**** INPUT ROWS ****
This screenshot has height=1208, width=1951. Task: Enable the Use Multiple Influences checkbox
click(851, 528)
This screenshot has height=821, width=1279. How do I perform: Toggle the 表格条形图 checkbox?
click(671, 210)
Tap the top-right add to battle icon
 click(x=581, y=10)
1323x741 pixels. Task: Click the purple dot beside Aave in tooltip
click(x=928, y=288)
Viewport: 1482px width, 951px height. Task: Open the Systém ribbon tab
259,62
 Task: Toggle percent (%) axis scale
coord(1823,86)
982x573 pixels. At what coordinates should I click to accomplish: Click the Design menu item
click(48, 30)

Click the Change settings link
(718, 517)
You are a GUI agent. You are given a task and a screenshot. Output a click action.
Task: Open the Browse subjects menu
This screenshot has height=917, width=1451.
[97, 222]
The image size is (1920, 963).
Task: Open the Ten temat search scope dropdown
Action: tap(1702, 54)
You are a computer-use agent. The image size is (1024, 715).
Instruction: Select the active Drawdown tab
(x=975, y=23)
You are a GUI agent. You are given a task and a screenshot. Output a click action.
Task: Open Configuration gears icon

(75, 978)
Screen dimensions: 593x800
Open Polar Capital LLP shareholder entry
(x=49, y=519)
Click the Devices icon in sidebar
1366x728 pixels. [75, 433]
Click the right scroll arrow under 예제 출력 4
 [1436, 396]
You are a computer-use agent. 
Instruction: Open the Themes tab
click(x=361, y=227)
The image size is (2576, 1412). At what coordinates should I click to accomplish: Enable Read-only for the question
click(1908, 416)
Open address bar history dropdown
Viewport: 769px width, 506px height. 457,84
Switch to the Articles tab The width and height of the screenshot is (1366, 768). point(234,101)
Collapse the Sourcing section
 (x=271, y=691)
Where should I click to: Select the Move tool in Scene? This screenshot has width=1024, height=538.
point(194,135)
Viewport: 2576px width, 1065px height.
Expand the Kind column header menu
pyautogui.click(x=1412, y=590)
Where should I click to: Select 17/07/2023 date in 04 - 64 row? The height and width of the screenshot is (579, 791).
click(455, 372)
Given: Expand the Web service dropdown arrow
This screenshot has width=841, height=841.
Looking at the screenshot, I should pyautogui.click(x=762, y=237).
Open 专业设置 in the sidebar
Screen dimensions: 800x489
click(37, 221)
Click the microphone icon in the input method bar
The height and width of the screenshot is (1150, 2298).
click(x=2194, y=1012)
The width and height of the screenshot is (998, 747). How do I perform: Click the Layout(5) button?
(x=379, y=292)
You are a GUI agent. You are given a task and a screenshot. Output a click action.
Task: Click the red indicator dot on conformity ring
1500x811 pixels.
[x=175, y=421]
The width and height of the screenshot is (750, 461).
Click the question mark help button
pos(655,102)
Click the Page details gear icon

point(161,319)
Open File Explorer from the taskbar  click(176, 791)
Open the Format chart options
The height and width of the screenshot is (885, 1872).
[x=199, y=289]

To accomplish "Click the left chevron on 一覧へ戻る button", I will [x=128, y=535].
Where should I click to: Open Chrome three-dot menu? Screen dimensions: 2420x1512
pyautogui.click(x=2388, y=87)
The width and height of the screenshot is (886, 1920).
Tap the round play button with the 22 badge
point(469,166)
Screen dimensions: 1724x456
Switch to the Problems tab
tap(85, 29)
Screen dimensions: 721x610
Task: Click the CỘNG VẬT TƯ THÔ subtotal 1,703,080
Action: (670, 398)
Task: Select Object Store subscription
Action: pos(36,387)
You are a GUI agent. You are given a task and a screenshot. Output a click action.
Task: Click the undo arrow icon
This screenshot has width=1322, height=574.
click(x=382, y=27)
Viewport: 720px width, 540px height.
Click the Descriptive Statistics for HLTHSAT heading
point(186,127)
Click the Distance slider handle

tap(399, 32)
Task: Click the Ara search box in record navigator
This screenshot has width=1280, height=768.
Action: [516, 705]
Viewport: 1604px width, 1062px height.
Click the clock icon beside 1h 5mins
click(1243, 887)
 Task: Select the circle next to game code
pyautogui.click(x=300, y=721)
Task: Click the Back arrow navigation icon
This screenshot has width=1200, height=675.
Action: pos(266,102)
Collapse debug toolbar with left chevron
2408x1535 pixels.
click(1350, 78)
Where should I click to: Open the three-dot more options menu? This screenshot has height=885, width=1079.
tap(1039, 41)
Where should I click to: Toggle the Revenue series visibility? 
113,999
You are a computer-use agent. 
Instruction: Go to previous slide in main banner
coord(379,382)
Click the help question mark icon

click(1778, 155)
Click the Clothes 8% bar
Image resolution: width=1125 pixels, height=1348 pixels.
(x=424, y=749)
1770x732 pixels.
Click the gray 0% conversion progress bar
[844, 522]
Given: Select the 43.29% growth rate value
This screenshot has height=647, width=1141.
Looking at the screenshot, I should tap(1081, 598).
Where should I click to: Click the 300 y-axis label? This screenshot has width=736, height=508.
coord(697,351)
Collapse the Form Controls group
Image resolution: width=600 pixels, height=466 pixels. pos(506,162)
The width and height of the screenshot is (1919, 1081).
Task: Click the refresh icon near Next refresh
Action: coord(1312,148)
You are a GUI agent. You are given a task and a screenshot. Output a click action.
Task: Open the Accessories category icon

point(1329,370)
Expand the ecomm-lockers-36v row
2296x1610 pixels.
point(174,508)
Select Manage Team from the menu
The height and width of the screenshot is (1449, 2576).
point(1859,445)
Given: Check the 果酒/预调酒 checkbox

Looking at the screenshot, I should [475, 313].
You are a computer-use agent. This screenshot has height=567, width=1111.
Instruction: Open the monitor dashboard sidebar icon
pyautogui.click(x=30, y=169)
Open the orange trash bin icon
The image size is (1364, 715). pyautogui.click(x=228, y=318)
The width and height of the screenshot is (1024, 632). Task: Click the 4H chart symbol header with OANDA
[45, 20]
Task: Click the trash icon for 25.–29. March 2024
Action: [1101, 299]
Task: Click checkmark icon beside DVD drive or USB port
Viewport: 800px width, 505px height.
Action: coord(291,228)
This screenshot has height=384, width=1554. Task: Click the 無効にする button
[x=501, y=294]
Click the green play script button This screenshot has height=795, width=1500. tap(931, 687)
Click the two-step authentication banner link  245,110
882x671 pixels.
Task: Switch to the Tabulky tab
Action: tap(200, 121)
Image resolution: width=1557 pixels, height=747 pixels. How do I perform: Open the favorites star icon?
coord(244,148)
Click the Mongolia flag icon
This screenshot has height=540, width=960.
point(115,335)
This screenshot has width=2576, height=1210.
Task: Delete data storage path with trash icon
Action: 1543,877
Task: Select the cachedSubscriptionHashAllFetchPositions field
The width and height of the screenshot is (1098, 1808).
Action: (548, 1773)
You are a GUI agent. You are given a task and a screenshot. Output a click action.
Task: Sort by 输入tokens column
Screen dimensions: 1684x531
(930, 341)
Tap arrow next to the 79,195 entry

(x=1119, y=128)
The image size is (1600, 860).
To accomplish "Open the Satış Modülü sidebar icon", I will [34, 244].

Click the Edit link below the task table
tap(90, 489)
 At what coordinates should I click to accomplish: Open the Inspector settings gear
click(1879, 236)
****
> [YOUR OBJECTIVE] Write out the listing again, putting "Norway" in place of "Mongolia" and keeping everything else the same.

> [SOLUTION FOR THIS EXERCISE]
This screenshot has height=1208, width=1951. Task: Enable the Use Multiple Influences checkbox
click(851, 528)
This screenshot has height=821, width=1279. How do I perform: Toggle the 表格条形图 checkbox?
click(671, 210)
Tap the top-right add to battle icon
 click(x=581, y=10)
1323x741 pixels. Task: Click the purple dot beside Aave in tooltip
click(x=928, y=288)
Viewport: 1482px width, 951px height. Task: Open the Systém ribbon tab
259,62
 Task: Toggle percent (%) axis scale
coord(1823,86)
982x573 pixels. At what coordinates should I click to accomplish: Click the Design menu item
click(48, 30)

Click the Change settings link
(718, 517)
You are a GUI agent. You are given a task and a screenshot. Output a click action.
Task: Open the Browse subjects menu
This screenshot has height=917, width=1451.
[97, 222]
The image size is (1920, 963).
Task: Open the Ten temat search scope dropdown
Action: tap(1702, 54)
You are a computer-use agent. The image size is (1024, 715).
Instruction: Select the active Drawdown tab
(x=975, y=23)
You are a GUI agent. You are given a task and a screenshot. Output a click action.
Task: Open Configuration gears icon

(75, 978)
Screen dimensions: 593x800
Open Polar Capital LLP shareholder entry
(x=49, y=519)
Click the Devices icon in sidebar
1366x728 pixels. [75, 433]
Click the right scroll arrow under 예제 출력 4
 [1436, 396]
You are a computer-use agent. 
Instruction: Open the Themes tab
click(x=361, y=227)
The image size is (2576, 1412). At what coordinates should I click to accomplish: Enable Read-only for the question
click(1908, 416)
Open address bar history dropdown
Viewport: 769px width, 506px height. 457,84
Switch to the Articles tab The width and height of the screenshot is (1366, 768). point(234,101)
Collapse the Sourcing section
 (x=271, y=691)
Where should I click to: Select the Move tool in Scene? This screenshot has width=1024, height=538.
point(194,135)
Viewport: 2576px width, 1065px height.
Expand the Kind column header menu
pyautogui.click(x=1412, y=590)
Where should I click to: Select 17/07/2023 date in 04 - 64 row? The height and width of the screenshot is (579, 791).
click(455, 372)
Given: Expand the Web service dropdown arrow
This screenshot has width=841, height=841.
Looking at the screenshot, I should pyautogui.click(x=762, y=237).
Open 专业设置 in the sidebar
Screen dimensions: 800x489
click(37, 221)
Click the microphone icon in the input method bar
The height and width of the screenshot is (1150, 2298).
click(x=2194, y=1012)
The width and height of the screenshot is (998, 747). How do I perform: Click the Layout(5) button?
(x=379, y=292)
You are a GUI agent. You are given a task and a screenshot. Output a click action.
Task: Click the red indicator dot on conformity ring
1500x811 pixels.
[x=175, y=421]
The width and height of the screenshot is (750, 461).
Click the question mark help button
pos(655,102)
Click the Page details gear icon

point(161,319)
Open File Explorer from the taskbar  click(176, 791)
Open the Format chart options
The height and width of the screenshot is (885, 1872).
[x=199, y=289]

To accomplish "Click the left chevron on 一覧へ戻る button", I will [x=128, y=535].
Where should I click to: Open Chrome three-dot menu? Screen dimensions: 2420x1512
pyautogui.click(x=2388, y=87)
The width and height of the screenshot is (886, 1920).
Tap the round play button with the 22 badge
point(469,166)
Screen dimensions: 1724x456
Switch to the Problems tab
tap(85, 29)
Screen dimensions: 721x610
Task: Click the CỘNG VẬT TƯ THÔ subtotal 1,703,080
Action: (670, 398)
Task: Select Object Store subscription
Action: pos(36,387)
You are a GUI agent. You are given a task and a screenshot. Output a click action.
Task: Click the undo arrow icon
This screenshot has width=1322, height=574.
click(x=382, y=27)
Viewport: 720px width, 540px height.
Click the Descriptive Statistics for HLTHSAT heading
point(186,127)
Click the Distance slider handle

tap(399, 32)
Task: Click the Ara search box in record navigator
This screenshot has width=1280, height=768.
Action: [516, 705]
Viewport: 1604px width, 1062px height.
Click the clock icon beside 1h 5mins
click(1243, 887)
 Task: Select the circle next to game code
pyautogui.click(x=300, y=721)
Task: Click the Back arrow navigation icon
This screenshot has width=1200, height=675.
Action: pos(266,102)
Collapse debug toolbar with left chevron
2408x1535 pixels.
click(1350, 78)
Where should I click to: Open the three-dot more options menu? This screenshot has height=885, width=1079.
tap(1039, 41)
Where should I click to: Toggle the Revenue series visibility? 
113,999
You are a computer-use agent. 
Instruction: Go to previous slide in main banner
coord(379,382)
Click the help question mark icon

click(1778, 155)
Click the Clothes 8% bar
Image resolution: width=1125 pixels, height=1348 pixels.
(x=424, y=749)
1770x732 pixels.
Click the gray 0% conversion progress bar
[844, 522]
Given: Select the 43.29% growth rate value
This screenshot has height=647, width=1141.
Looking at the screenshot, I should tap(1081, 598).
Where should I click to: Click the 300 y-axis label? This screenshot has width=736, height=508.
coord(697,351)
Collapse the Form Controls group
Image resolution: width=600 pixels, height=466 pixels. pos(506,162)
The width and height of the screenshot is (1919, 1081).
Task: Click the refresh icon near Next refresh
Action: coord(1312,148)
You are a GUI agent. You are given a task and a screenshot. Output a click action.
Task: Open the Accessories category icon

point(1329,370)
Expand the ecomm-lockers-36v row
2296x1610 pixels.
point(174,508)
Select Manage Team from the menu
The height and width of the screenshot is (1449, 2576).
point(1859,445)
Given: Check the 果酒/预调酒 checkbox

Looking at the screenshot, I should [475, 313].
You are a computer-use agent. This screenshot has height=567, width=1111.
Instruction: Open the monitor dashboard sidebar icon
pyautogui.click(x=30, y=169)
Open the orange trash bin icon
The image size is (1364, 715). pyautogui.click(x=228, y=318)
The width and height of the screenshot is (1024, 632). Task: Click the 4H chart symbol header with OANDA
[45, 20]
Task: Click the trash icon for 25.–29. March 2024
Action: [1101, 299]
Task: Click checkmark icon beside DVD drive or USB port
Viewport: 800px width, 505px height.
Action: coord(291,228)
This screenshot has height=384, width=1554. Task: Click the 無効にする button
[x=501, y=294]
Click the green play script button This screenshot has height=795, width=1500. tap(931, 687)
Click the two-step authentication banner link  245,110
882x671 pixels.
Task: Switch to the Tabulky tab
Action: tap(200, 121)
Image resolution: width=1557 pixels, height=747 pixels. How do I perform: Open the favorites star icon?
coord(244,148)
Click the Norway flag icon
This screenshot has height=540, width=960.
point(115,335)
This screenshot has width=2576, height=1210.
Task: Delete data storage path with trash icon
Action: 1543,877
Task: Select the cachedSubscriptionHashAllFetchPositions field
The width and height of the screenshot is (1098, 1808).
Action: (548, 1773)
You are a GUI agent. You are given a task and a screenshot. Output a click action.
Task: Sort by 输入tokens column
Screen dimensions: 1684x531
(930, 341)
Tap arrow next to the 79,195 entry

(x=1119, y=128)
The image size is (1600, 860).
To accomplish "Open the Satış Modülü sidebar icon", I will [34, 244].

Click the Edit link below the task table
tap(90, 489)
 At what coordinates should I click to accomplish: Open the Inspector settings gear
click(1879, 236)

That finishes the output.